Required task A: Translate this sentence from the passage on conveyor pulley lagging into Spanish: "This is especially true with ceramic lagging."

Given passage:
Lagging is applied to nearly all conveyors to address at least one (if not all) of the basic points above. In addition to performing the points listed above, lagging should be applied in a way that the lagging itself does not wear prematurely due to abrasion, or delaminating from the pulley, as well as cause belt wear.

Now, the application of lagging onto conveyors with smaller belt tensions and lower drive torques is, in many ways, a more simple process than properly applying lagging onto a conveyor with high belt tensions, and high drive torques. Lagging applied to smaller conveyors tends to be selected based off an economical selection criterion and later evaluated on whether failures occur. Because of the lower tensions and torques (and relatively thick lagging), failures are not common and the lagging is effective. However, with the higher drive torques and belt tensions seen in many of today’s applications, lagging can no longer be safely selected solely from an economical selection criterion without the significant risk of failure for the more expensive conveyor components on a high torque/high tension conveyor. In general, when slipping, lagging abrasion rate (and in the same way, belt bottom cover abrasion rate) is proportional to the contact pressure between the belt and the pulley face (Metlikovic (1996)). In other words, higher torques and higher tensions result in an increase in abrasion risk on pulley lagging and bottom belt cover. This is especially true with ceramic lagging. This paper will discuss how it is important analyze the effect that lagging design has upon each of the three basic reasons for the application of lagging on high torque conveyors as well as the effect the lagging design has on the relative expected life of the lagging. Analysis methods will be discussed, and examples will be given to illustrate the application of the analysis methods. It should be noted that this is a state of the development paper.

FAILURE AND ITS CAUSES

Before analysis methods can be discussed it is important to understand what the ultimate goal of these analyses might be. For the purpose of this paper, analysis is used to gain insight into:

  • The premature failure of both rubber and ceramic lagging due to abrasion and/or the delamination of the lagging from the pulley.
  • The potential for lagging to cause damage to other conveyor components (specifically the bottom cover of the belt).

Two determining factors as to whether high torque applications of pulley lagging will cause either of the points listed above are “localized slip” (which causes abrasion) and excessive internal stress/strain within the lagging which may result in the delaminating of the pulley lagging. Metlikovic (1996) showed that “nearly 75% of failed pulleys fail due to abrasion”, and furthermore that, “Abrasion failure is a complex problem and can not be solved only by improving the abrasion resistance of the lagging material.”

How does one predict abrasion and calculate internal stresses and strains? An understanding of abrasion tells us that abrasion happens when materials rub and slip against each other; so if we can predict any rubbing or slipping that occurs between the belt and the lagging we can predict where abrasion might occur and subsequently adjust our design such that the predicted slipping is mitigated. As for prediction of internal stresses, modern day Finite Element Analysis is a useful tool that can accurately predict the magnitude of stresses/strains within a lagging model.

Required task B: Please write out the rows below word for word, from the line with "[contact] (603, 4)" to the line with "ブログ (508, 1179)", both lines included.

Rows from a dataset
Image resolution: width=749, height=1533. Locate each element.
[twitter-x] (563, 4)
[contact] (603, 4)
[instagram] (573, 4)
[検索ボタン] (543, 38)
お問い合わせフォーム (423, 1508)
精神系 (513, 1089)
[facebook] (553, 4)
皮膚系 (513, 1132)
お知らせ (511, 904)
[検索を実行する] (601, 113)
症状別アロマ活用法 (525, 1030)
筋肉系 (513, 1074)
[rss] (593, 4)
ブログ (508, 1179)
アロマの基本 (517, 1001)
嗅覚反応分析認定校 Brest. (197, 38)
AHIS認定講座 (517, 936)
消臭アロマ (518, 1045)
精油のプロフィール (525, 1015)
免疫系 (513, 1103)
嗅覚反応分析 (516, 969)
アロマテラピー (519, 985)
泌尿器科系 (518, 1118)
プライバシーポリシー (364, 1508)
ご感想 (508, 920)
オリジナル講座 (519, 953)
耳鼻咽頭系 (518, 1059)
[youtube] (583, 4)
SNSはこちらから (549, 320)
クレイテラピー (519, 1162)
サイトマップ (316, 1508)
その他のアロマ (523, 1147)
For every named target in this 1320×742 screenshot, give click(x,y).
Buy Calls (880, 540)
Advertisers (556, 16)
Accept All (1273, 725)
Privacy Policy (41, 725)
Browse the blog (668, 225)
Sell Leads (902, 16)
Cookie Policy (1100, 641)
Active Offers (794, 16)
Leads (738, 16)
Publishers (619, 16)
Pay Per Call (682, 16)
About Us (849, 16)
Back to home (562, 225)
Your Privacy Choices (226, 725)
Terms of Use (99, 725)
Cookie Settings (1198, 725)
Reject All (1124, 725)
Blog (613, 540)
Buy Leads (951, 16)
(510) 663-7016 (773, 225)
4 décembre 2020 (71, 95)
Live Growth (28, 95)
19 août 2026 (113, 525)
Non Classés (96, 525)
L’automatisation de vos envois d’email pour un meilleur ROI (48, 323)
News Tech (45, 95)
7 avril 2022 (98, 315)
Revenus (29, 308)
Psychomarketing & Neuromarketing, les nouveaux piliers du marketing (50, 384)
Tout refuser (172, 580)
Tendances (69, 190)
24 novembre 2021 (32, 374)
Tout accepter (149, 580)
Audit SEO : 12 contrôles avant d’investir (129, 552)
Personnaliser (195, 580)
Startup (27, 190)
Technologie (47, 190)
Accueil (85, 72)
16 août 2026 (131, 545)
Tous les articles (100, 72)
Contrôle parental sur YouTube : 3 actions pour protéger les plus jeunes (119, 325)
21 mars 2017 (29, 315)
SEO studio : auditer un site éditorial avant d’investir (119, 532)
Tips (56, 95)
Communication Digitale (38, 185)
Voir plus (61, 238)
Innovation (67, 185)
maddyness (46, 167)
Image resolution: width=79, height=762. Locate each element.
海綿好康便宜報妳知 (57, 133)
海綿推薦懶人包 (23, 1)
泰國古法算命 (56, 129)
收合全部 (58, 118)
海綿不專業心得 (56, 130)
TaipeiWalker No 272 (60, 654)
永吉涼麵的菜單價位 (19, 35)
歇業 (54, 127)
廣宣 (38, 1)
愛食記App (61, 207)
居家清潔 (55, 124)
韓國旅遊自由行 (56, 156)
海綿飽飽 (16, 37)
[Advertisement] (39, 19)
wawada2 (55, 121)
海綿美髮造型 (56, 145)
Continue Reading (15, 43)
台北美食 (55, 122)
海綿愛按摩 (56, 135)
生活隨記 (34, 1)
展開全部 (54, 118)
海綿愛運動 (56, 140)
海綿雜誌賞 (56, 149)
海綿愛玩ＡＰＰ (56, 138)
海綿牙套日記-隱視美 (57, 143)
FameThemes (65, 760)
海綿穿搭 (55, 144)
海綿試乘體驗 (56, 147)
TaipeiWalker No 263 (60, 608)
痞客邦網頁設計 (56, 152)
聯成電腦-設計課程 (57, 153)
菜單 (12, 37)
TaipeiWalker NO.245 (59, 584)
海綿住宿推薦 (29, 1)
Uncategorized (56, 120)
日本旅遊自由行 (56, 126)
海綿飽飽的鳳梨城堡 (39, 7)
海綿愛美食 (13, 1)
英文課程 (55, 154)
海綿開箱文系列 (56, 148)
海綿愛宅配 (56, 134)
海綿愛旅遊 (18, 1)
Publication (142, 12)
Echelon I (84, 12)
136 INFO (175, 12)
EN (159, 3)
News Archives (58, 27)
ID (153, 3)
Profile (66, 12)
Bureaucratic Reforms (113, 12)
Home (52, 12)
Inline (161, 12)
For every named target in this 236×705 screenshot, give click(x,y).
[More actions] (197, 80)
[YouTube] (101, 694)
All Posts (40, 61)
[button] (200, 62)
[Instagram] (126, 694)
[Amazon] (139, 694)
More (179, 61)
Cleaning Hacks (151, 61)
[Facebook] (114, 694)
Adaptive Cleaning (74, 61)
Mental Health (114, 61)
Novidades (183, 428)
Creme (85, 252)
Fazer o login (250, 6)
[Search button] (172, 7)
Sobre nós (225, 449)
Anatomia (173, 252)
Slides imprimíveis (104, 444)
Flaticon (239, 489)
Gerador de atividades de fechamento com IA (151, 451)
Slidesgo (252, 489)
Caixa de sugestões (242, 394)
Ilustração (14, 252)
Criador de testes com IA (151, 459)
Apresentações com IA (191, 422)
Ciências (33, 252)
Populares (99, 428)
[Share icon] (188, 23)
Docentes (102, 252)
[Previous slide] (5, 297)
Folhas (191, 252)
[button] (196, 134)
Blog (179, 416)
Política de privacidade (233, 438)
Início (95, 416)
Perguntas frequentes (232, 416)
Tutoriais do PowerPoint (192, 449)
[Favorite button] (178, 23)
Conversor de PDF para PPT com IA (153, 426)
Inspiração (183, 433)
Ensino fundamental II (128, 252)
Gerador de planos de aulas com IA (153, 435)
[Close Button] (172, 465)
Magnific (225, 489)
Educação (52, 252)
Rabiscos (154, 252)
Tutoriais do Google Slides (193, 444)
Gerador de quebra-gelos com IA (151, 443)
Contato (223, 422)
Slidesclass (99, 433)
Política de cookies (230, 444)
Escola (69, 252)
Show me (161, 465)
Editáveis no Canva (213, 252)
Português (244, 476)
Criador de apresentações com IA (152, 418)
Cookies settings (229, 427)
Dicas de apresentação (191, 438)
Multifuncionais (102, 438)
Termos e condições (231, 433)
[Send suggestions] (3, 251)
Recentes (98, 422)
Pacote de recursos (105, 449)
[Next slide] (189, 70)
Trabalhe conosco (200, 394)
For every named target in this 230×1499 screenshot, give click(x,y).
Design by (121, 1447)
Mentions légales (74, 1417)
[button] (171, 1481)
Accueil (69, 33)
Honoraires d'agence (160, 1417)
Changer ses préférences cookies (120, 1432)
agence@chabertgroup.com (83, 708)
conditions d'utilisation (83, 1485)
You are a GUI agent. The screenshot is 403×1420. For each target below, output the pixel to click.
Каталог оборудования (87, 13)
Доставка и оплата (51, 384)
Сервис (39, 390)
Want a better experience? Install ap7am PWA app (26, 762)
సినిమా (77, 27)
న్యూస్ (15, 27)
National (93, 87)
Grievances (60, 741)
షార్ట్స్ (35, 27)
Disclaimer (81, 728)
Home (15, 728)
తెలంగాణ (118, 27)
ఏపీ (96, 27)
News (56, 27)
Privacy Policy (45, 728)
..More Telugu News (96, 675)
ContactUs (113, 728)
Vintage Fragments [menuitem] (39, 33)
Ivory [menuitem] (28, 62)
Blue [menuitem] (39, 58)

Expected output A: Esto es especialmente cierto en el caso del revestimiento cerámico.

Expected output B:
[contact] (603, 4)
[instagram] (573, 4)
[検索ボタン] (543, 38)
お問い合わせフォーム (423, 1508)
精神系 (513, 1089)
[facebook] (553, 4)
皮膚系 (513, 1132)
お知らせ (511, 904)
[検索を実行する] (601, 113)
症状別アロマ活用法 (525, 1030)
筋肉系 (513, 1074)
[rss] (593, 4)
ブログ (508, 1179)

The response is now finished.